WHAT TO WORK ON: Without any of their pictures, return all of the records exactly.
START RECORDED DATA
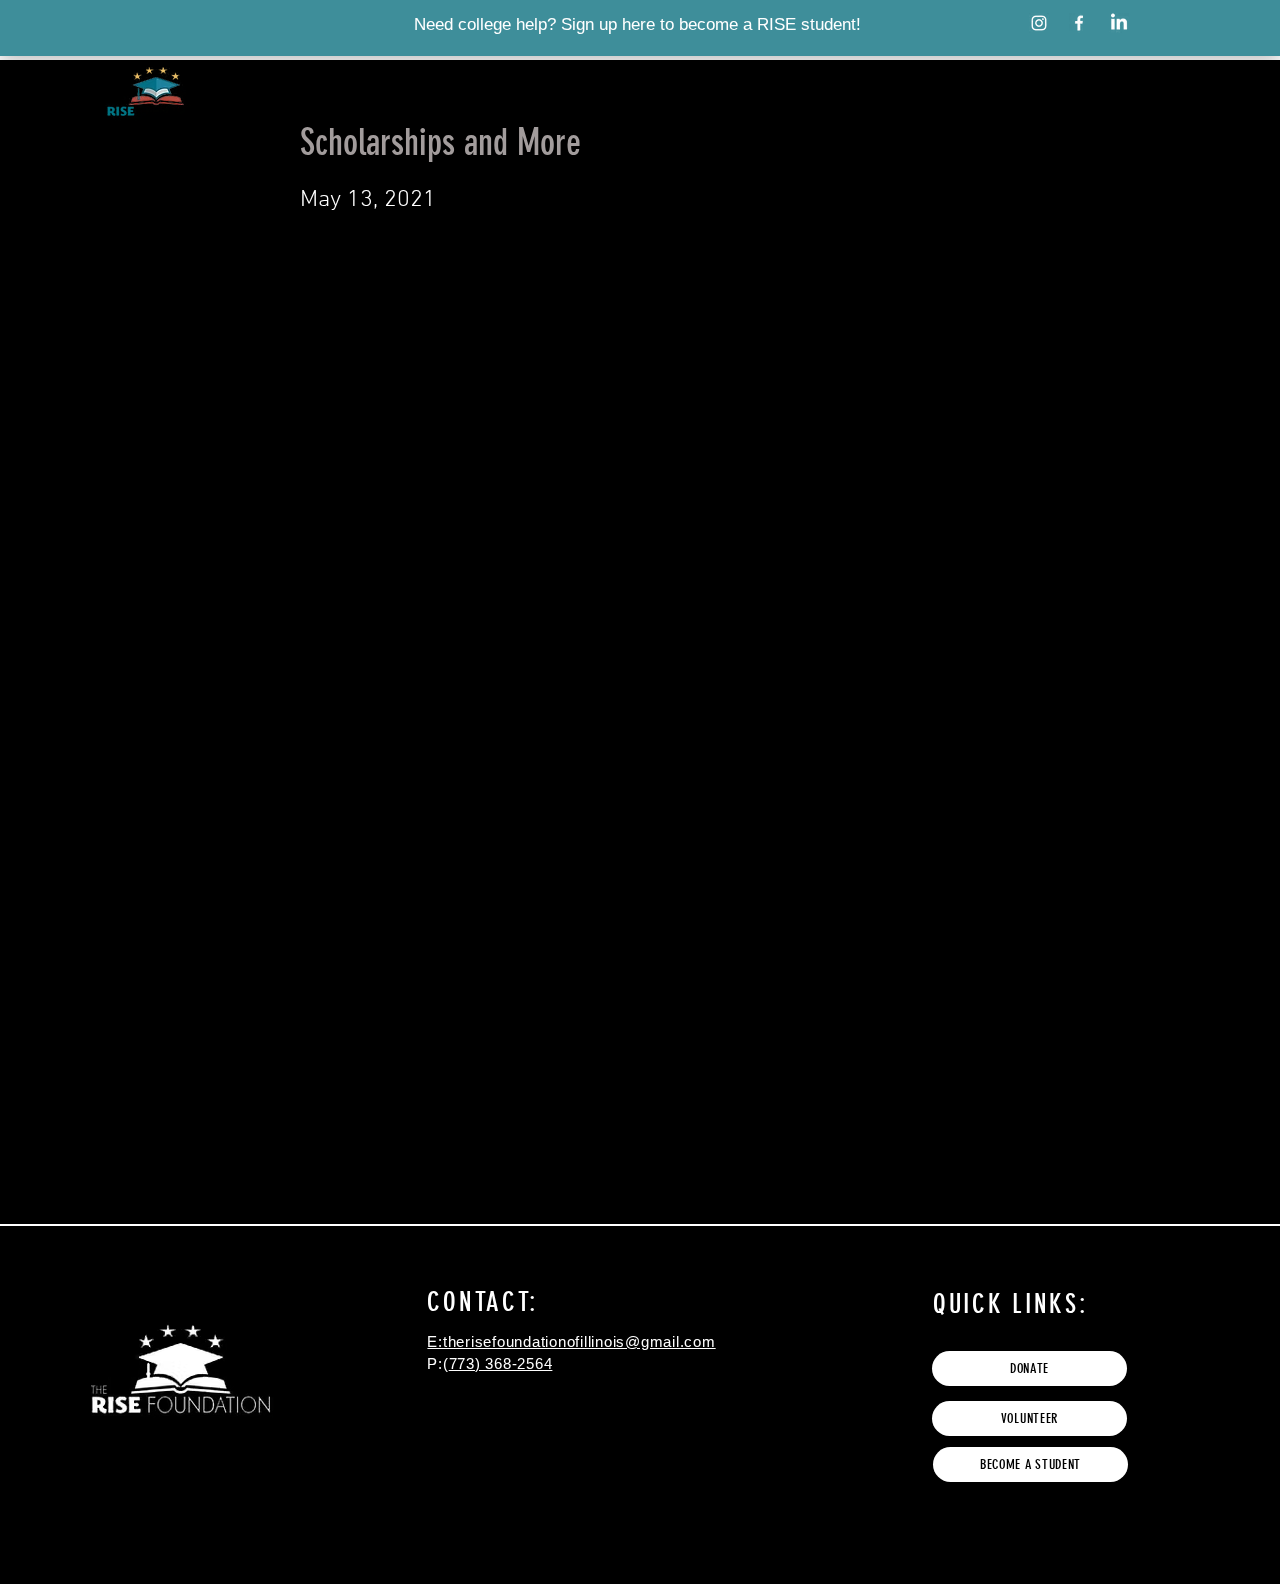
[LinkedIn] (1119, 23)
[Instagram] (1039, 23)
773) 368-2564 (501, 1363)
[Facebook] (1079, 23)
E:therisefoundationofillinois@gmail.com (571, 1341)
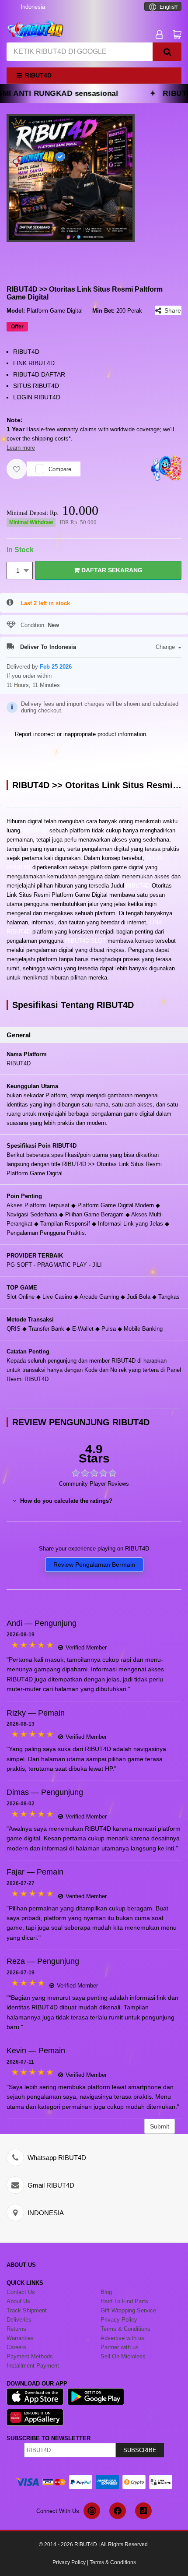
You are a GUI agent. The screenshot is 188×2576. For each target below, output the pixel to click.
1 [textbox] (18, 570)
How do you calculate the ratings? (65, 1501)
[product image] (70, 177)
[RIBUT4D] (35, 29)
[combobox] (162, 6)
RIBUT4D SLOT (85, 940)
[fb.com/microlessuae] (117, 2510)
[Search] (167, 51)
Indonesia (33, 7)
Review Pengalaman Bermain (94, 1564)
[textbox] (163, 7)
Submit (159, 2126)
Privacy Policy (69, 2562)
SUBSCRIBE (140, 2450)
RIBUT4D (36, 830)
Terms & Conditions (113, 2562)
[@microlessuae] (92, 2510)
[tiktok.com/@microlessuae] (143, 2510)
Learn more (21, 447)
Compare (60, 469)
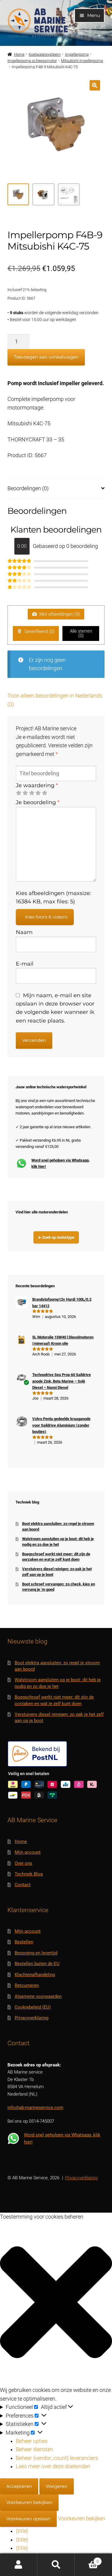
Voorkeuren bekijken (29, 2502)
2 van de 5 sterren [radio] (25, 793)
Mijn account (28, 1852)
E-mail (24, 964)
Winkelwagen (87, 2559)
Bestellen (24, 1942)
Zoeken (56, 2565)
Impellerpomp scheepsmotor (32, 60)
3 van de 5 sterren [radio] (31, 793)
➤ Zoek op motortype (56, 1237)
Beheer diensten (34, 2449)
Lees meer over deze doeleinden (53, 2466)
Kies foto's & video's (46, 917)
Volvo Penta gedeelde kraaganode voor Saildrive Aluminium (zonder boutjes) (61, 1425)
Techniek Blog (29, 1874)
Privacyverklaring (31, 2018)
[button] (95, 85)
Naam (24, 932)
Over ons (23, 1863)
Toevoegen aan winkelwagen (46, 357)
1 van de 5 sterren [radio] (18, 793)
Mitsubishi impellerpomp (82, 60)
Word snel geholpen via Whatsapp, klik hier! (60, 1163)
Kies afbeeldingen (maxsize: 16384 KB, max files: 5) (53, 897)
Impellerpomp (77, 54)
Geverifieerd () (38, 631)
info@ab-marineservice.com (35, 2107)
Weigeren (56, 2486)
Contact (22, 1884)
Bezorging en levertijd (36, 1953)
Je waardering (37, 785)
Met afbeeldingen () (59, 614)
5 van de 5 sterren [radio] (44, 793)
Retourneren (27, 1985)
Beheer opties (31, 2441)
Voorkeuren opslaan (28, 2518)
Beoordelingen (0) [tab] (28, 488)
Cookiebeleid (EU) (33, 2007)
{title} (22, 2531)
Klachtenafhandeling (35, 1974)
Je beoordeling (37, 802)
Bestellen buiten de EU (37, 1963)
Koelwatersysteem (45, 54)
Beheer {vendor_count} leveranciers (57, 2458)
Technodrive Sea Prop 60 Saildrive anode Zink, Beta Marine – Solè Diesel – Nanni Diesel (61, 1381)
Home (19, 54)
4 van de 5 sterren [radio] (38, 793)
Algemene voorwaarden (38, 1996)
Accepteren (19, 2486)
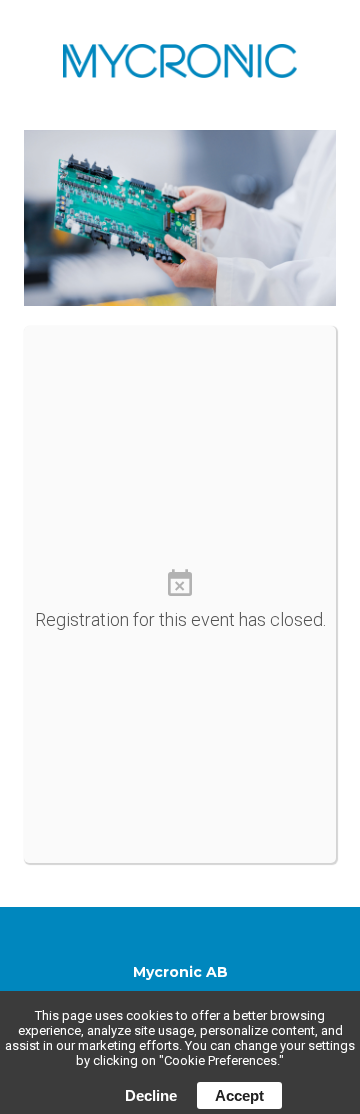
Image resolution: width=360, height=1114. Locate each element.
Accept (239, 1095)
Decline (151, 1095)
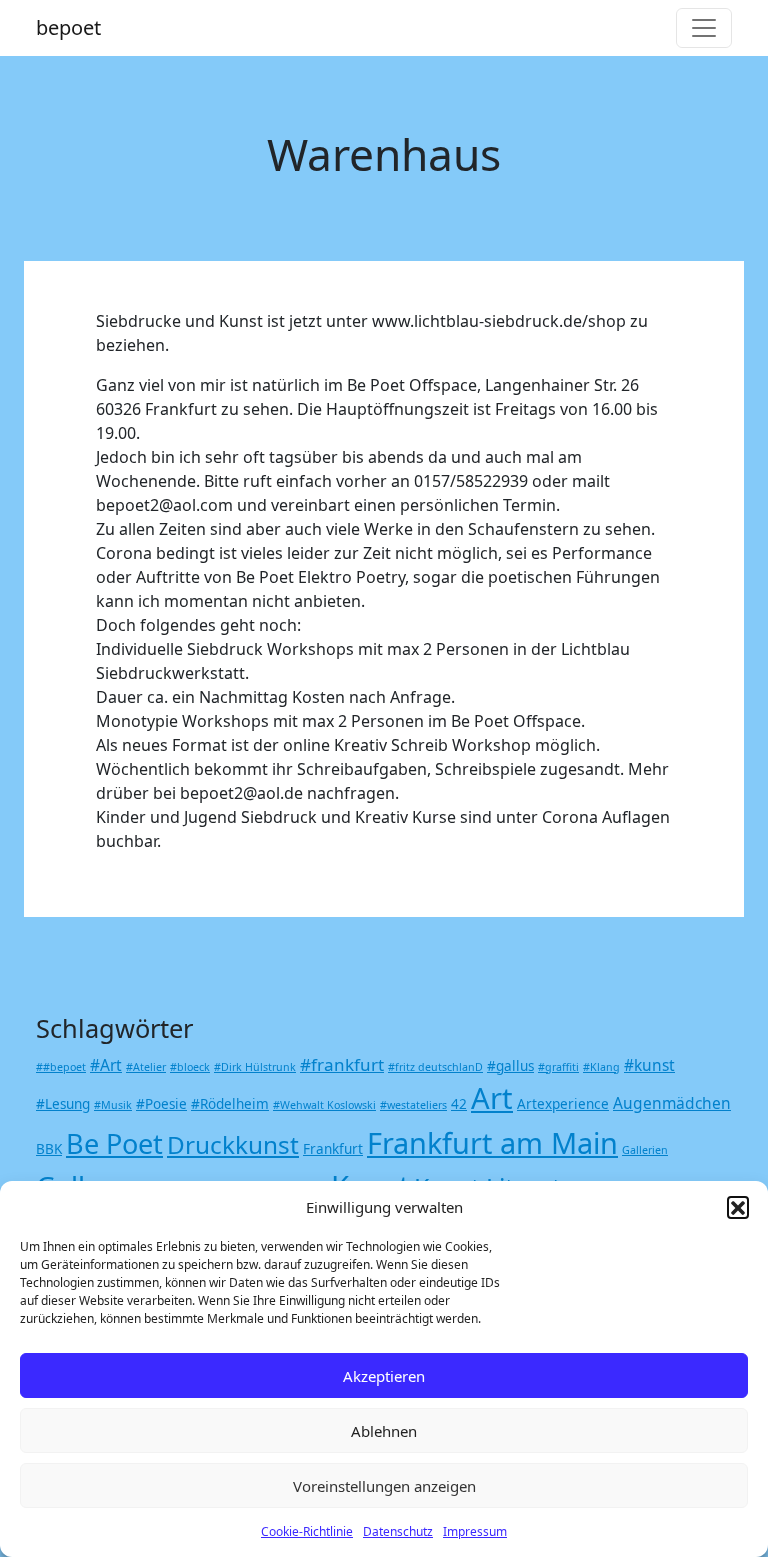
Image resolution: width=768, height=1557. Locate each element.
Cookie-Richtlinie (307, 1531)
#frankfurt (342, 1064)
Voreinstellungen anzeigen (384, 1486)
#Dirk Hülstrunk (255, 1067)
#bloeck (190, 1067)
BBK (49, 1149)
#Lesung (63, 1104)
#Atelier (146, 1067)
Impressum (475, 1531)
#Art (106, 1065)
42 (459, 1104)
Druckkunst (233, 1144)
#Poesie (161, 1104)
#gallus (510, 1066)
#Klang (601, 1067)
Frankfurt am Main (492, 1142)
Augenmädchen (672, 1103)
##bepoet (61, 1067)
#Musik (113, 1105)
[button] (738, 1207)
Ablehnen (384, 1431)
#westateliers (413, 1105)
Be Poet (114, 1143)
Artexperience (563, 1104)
END RECORDED DATA
EXPECTED ANSWER:
[LinkedIn] (1119, 23)
[Instagram] (1039, 23)
773) 368-2564 (501, 1363)
[Facebook] (1079, 23)
E:therisefoundationofillinois@gmail.com (571, 1341)
You are a GUI agent. The screenshot is 188×2576. For each target below, output the pixel to click.
1 [textbox] (18, 570)
How do you calculate the ratings? (65, 1501)
[product image] (70, 177)
[RIBUT4D] (35, 29)
[combobox] (162, 6)
RIBUT4D SLOT (85, 940)
[fb.com/microlessuae] (117, 2510)
[Search] (167, 51)
Indonesia (33, 7)
Review Pengalaman Bermain (94, 1564)
[textbox] (163, 7)
Submit (159, 2126)
Privacy Policy (69, 2562)
SUBSCRIBE (140, 2450)
RIBUT4D (36, 830)
Terms & Conditions (113, 2562)
[@microlessuae] (92, 2510)
[tiktok.com/@microlessuae] (143, 2510)
Learn more (21, 447)
Compare (60, 469)
Voorkeuren bekijken (29, 2502)
2 van de 5 sterren [radio] (25, 793)
Mijn account (28, 1852)
E-mail (24, 964)
Winkelwagen (87, 2559)
Bestellen (24, 1942)
Zoeken (56, 2565)
Impellerpomp scheepsmotor (32, 60)
3 van de 5 sterren [radio] (31, 793)
➤ Zoek op motortype (56, 1237)
Beheer diensten (34, 2449)
Lees meer over deze doeleinden (53, 2466)
Kies foto's & video's (46, 917)
Volvo Penta gedeelde kraaganode voor Saildrive Aluminium (zonder boutjes) (61, 1425)
Techniek Blog (29, 1874)
Privacyverklaring (31, 2018)
[button] (95, 85)
Naam (24, 932)
Over ons (23, 1863)
Toevoegen aan winkelwagen (46, 357)
1 van de 5 sterren [radio] (18, 793)
Mitsubishi impellerpomp (82, 60)
Word snel geholpen via Whatsapp, klik hier! (60, 1163)
Kies afbeeldingen (maxsize: 16384 KB, max files: 5) (53, 897)
Impellerpomp (77, 54)
Geverifieerd () (38, 631)
info@ab-marineservice.com (35, 2107)
Weigeren (56, 2486)
Contact (22, 1884)
Bezorging en levertijd (36, 1953)
Je waardering (37, 785)
Met afbeeldingen () (59, 614)
5 van de 5 sterren [radio] (44, 793)
Retourneren (27, 1985)
Beheer opties (31, 2441)
Voorkeuren opslaan (28, 2518)
Beoordelingen (0) [tab] (28, 488)
Cookiebeleid (EU) (33, 2007)
{title} (22, 2531)
Klachtenafhandeling (35, 1974)
Je beoordeling (37, 802)
Bestellen buiten de EU (37, 1963)
Koelwatersysteem (45, 54)
Beheer {vendor_count} leveranciers (57, 2458)
Technodrive Sea Prop 60 Saildrive anode Zink, Beta Marine – Solè Diesel – Nanni Diesel (61, 1381)
Home (19, 54)
4 van de 5 sterren [radio] (38, 793)
Algemene voorwaarden (38, 1996)
Accepteren (19, 2486)
Image resolution: width=360, height=1114. Locate each element.
Accept (239, 1095)
Decline (151, 1095)
Image resolution: width=768, height=1557. Locate each element.
Cookie-Richtlinie (307, 1531)
#frankfurt (342, 1064)
Voreinstellungen anzeigen (384, 1486)
#Dirk Hülstrunk (255, 1067)
#bloeck (190, 1067)
BBK (49, 1149)
#Lesung (63, 1104)
#Atelier (146, 1067)
Impressum (475, 1531)
#Art (106, 1065)
42 (459, 1104)
Druckkunst (233, 1144)
#Poesie (161, 1104)
#gallus (510, 1066)
#Klang (601, 1067)
Frankfurt am Main (492, 1142)
Augenmädchen (672, 1103)
##bepoet (61, 1067)
#Musik (113, 1105)
[button] (738, 1207)
Ablehnen (384, 1431)
#westateliers (413, 1105)
Be Poet (114, 1143)
Artexperience (563, 1104)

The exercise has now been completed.